Durante seu pontificado, seu nome esteve envolvido em escândalos de pedofilia na igreja. Um relatório independente publicado em janeiro de 2022 acusava o Papa emérito de encobrir casos de abusos sexuais contra crianças na Igreja Católica da Alemanha. Segundo o documento, Bento XVI, então Arcebispo de Munique e Freising de 1977 a 1982, não teria impedido que um padre abusasse de quatro meninos.

Pouco depois, em fevereiro do mesmo ano, Bento XVI escreveu uma carta, divulgada pelo Vaticano, em que pedia perdão por esses crimes cometidos por terceiros. “Tive grandes responsabilidades na Igreja Católica. A maior delas é a minha dor pelos abusos e erros que ocorreram em diferentes lugares durante o meu mandato”, escreveu ele.

“Mais uma vez, só posso expressar a todas as vítimas de abuso sexual minha profunda vergonha, minha profunda tristeza e meu sincero pedido de perdão”, continuou Bento XVI, ao falar sobre faltas graves cometidas por fiéis.

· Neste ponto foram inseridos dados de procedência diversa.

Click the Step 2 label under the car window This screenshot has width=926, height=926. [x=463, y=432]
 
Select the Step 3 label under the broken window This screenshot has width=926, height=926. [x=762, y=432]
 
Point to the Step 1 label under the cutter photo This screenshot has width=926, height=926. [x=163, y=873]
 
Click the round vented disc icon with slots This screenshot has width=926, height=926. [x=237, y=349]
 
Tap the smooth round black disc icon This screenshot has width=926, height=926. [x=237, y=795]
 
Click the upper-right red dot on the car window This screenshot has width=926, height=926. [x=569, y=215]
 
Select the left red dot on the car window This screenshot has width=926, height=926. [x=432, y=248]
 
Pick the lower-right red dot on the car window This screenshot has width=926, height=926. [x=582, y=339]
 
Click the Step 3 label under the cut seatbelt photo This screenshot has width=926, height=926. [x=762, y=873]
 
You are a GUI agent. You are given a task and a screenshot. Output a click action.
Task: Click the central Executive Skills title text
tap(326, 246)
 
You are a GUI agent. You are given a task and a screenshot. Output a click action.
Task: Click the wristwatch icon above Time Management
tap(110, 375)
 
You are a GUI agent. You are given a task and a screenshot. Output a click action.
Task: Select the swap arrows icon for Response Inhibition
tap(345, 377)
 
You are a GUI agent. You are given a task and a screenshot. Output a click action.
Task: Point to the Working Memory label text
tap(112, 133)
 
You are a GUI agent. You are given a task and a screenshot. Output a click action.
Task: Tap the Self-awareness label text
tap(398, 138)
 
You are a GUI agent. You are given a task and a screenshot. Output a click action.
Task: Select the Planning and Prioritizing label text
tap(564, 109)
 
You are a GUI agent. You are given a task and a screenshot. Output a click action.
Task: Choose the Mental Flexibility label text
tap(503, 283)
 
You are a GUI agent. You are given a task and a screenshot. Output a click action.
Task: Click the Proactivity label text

Conservador, Bento XVI não tinha o carisma de outros pontífices, como João Paulo II e o Papa Francisco, mas apostava na intelectualidade e na sobriedade em suas palavras e posturas durante as homilias. Poliglota, falava ao menos seis idiomas, como alemão, italiano, francês, latim, inglês e espanhol, com conhecimentos de português, grego antigo e hebraico.

Amante da música, Bento XVI tocava piano e preferia os clássicos, como Mozart e Bach. Antes dele, o último Papa a adotar esse nome foi Bento XV, à frente do cargo de 1914 a 1922, exercendo seu pontificado durante a Primeira Guerra Mundial.

Um tempo entre os nazistas

O jovem Joseph Ratzinger tinha 12 anos quando a Segunda Guerra Mundial começou, em 1939. Por ser tão novo, não foi chamado imediatamente para servir aos nazistas. Mas a situação mudou de figura quando, em 1943, aos 16 anos, o exército de Hitler convocou Ratzinger – já seminarista – a realizar “trabalhos auxiliares” junto com os militares. Nesse momento, começou a saga junto aos nazistas, embora Ratzinger e sua família nunca tenham apoiado Hitler e seus seguidores.

A ligação forçada com os nazistas é narrada, em detalhes, na biografia “Bento XVI – O Guardião da Fé” (Record), de Andrea Tornielli. Naquela época, como afirma o livro, Ratzinger acabou morando com militares e chegou a atuar em serviços antiáreos em Munique, até que, um ano mais tarde, foi convocado para o “serviço de trabalho do Reich”.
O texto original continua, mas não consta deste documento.